:: EXERCISE ::
Copy out each line of the data that holds the string "pyautogui".

:: SUPPLIED MATERIAL ::
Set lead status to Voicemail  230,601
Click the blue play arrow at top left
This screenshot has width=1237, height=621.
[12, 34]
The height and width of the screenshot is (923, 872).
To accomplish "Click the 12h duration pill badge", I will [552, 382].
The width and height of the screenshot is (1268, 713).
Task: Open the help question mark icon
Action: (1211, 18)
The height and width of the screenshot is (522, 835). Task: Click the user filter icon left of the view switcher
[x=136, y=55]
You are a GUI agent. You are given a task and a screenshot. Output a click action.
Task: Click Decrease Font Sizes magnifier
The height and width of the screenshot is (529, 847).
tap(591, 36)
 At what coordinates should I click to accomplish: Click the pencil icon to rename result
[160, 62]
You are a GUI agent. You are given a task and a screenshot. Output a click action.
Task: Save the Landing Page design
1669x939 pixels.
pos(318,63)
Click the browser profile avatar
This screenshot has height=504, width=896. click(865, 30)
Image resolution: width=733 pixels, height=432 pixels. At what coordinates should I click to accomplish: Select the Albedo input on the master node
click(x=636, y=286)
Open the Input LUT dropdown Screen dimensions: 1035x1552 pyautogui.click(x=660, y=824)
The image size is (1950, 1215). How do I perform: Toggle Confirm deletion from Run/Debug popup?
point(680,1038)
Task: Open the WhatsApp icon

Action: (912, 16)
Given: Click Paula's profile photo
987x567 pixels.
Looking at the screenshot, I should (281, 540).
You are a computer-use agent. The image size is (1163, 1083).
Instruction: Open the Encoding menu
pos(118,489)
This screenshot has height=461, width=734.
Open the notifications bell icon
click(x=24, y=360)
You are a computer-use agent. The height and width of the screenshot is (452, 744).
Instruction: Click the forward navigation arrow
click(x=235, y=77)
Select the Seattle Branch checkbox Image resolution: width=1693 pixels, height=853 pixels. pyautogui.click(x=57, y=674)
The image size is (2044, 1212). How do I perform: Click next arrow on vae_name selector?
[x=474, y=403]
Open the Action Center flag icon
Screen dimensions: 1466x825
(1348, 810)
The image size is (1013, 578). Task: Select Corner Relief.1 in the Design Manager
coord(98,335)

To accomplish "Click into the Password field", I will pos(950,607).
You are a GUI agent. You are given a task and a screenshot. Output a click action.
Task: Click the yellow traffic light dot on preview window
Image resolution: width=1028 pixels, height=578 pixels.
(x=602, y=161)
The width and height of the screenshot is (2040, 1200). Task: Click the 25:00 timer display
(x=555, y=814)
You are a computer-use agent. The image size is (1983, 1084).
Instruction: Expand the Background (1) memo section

:: PROBLEM SOLUTION ::
Open the Input LUT dropdown Screen dimensions: 1035x1552 pyautogui.click(x=660, y=824)
Select the Seattle Branch checkbox Image resolution: width=1693 pixels, height=853 pixels. pyautogui.click(x=57, y=674)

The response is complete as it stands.